Deutscher Bundestag – 18. Wahlperiode
– 1593 –
Drucksache 18/12850
Der BND hätte die Daten darüber hinaus auch nicht in der Datenbank von XKEYSCORE speichern dürfen.
Denn bereits die Speicherung in XKEYSCORE ist rechtswidrig, da der BND hierfür nie eine Dateinanordnung erlangte.8598 Diese wäre jedoch gem § 6 S. 1 BNDG i.V.m. § 14 BVerfSchG8599 eine zwingende Voraussetzung für den Betrieb einer solchen gewesen. Auch hierbei handelt es sich um schwerwiegende Verstöße gegen das BNDG, die zur formellen wie materiellen Rechtswidrigkeit des Verwendens der Datei führte.
So erklärte die Datenschutzbeauftragte des BND, Frau Löwnau, vor dem Ausschuss:
„Wir sind intern zu dem Ergebnis gekommen, dass unserer Meinung nach das Fehlen
einer Dateianordnung zu einer materiellen Rechtswidrigkeit führt.“8600
Dass die Dauer der Datenspeicherungen in dieser Datenbank vergleichsweise gering ist, ist der Konzeption
des Programms geschuldet, mit dem das Abgreifen und Sammeln größmöglicher Datenmengen verfolgt wird,
und hat keine rechtlichen Auswirkungen auf das Erfordernis einer Dateianordnung.

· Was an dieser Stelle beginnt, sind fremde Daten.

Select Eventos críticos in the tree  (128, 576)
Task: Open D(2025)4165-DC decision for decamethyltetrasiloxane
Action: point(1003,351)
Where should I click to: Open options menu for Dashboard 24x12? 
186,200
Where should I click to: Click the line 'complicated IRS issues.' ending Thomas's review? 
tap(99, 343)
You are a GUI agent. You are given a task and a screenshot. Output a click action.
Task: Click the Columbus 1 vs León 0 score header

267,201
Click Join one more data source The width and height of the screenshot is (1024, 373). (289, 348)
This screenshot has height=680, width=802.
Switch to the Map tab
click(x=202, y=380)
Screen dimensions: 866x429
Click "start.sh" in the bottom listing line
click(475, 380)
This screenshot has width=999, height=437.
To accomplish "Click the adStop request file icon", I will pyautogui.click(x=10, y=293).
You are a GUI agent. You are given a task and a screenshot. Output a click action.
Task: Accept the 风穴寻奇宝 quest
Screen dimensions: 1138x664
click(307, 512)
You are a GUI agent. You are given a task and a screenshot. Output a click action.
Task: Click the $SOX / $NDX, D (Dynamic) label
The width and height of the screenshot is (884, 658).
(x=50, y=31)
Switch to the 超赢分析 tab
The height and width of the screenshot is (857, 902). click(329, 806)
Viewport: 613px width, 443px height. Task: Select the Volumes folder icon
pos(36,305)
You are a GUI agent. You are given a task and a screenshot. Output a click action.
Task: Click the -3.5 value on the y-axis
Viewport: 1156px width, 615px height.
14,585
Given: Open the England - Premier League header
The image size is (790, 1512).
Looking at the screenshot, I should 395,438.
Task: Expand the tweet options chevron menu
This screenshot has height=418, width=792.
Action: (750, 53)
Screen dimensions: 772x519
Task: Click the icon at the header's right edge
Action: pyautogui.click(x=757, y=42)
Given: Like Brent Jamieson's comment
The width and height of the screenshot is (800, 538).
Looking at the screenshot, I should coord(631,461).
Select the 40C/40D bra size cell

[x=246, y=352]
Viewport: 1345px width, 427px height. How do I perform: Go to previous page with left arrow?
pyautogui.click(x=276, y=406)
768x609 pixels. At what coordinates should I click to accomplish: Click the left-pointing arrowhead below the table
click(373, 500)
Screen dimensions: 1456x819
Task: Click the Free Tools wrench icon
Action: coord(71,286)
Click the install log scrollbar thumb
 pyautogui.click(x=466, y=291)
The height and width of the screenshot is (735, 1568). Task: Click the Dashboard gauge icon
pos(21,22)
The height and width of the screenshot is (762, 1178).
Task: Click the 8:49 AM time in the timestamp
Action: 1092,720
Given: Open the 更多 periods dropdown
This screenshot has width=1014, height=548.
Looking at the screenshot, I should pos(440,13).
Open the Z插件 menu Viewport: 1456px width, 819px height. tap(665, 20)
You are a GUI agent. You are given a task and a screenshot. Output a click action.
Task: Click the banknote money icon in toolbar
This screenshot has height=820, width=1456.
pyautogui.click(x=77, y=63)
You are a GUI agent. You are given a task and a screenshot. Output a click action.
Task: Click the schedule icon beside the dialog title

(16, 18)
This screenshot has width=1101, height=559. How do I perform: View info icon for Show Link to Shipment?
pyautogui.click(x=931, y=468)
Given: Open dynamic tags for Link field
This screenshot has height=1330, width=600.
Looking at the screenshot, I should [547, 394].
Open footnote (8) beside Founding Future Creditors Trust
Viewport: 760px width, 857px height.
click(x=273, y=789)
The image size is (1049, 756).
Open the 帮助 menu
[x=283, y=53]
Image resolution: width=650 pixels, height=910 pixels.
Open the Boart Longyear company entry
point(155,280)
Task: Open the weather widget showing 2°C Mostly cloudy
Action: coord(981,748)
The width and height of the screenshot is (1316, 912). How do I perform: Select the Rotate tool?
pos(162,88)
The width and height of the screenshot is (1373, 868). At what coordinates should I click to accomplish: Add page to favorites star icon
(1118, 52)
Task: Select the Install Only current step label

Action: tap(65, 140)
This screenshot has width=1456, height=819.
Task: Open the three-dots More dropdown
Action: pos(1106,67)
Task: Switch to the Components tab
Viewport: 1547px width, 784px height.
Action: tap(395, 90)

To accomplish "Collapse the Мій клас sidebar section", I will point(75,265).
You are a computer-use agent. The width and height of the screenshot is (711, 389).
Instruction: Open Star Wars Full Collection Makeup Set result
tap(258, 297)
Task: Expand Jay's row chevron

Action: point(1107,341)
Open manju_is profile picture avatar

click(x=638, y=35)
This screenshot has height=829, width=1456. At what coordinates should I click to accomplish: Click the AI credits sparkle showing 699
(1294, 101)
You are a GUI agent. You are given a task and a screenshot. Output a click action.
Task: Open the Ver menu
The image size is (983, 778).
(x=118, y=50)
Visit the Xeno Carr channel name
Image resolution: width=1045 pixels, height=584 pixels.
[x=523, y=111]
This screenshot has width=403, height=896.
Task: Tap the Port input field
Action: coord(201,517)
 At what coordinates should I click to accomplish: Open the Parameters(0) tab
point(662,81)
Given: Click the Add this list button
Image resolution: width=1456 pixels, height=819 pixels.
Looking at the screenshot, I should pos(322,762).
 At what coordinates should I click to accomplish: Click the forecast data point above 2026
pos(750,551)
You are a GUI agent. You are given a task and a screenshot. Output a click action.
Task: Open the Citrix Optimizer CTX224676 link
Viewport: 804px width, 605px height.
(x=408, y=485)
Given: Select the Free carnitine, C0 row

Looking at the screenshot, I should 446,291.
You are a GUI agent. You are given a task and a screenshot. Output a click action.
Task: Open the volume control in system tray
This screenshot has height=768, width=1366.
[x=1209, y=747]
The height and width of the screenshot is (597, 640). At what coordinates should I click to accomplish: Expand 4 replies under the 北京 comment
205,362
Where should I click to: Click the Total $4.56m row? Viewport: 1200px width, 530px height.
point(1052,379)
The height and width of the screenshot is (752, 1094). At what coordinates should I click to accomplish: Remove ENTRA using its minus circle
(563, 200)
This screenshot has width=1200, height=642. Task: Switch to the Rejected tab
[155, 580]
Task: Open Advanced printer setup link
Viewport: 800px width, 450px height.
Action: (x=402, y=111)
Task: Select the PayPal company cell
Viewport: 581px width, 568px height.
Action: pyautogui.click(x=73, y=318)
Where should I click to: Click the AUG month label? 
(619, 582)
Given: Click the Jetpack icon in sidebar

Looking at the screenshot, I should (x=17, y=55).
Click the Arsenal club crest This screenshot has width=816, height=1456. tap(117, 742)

Der bei netzpolitik.org veröffentlichte Bericht der BfDI zur rechtlichen Bewertung lässt implizit die Behauptung des BND erkennen, es handele sich vorliegend nicht um eine automatisierte Datei i.S.d. § 11 BNDG8601
i.V.m. § 46 Abs. 1 Nr. 1 BDSG.8602 Dies wäre nicht nur falsch, sondern würde zudem eine irritierende Ausrede darstellen. Ein Verständnis innerhalb der Behörde von der verwendeten Technik und das Wissen über
die Bedeutung ihrer Verwendungen sind von enormer Wichtigkeit für eine rechtmäßige und grundrechtskonforme Tätigkeit des BND. Es ist dem BND vorzuwerfen, dass er nicht wie rechtlich vorgesehen eine Dateianordnung erstellte und folglich ungerechtfertigt in Grundrechte eingriff.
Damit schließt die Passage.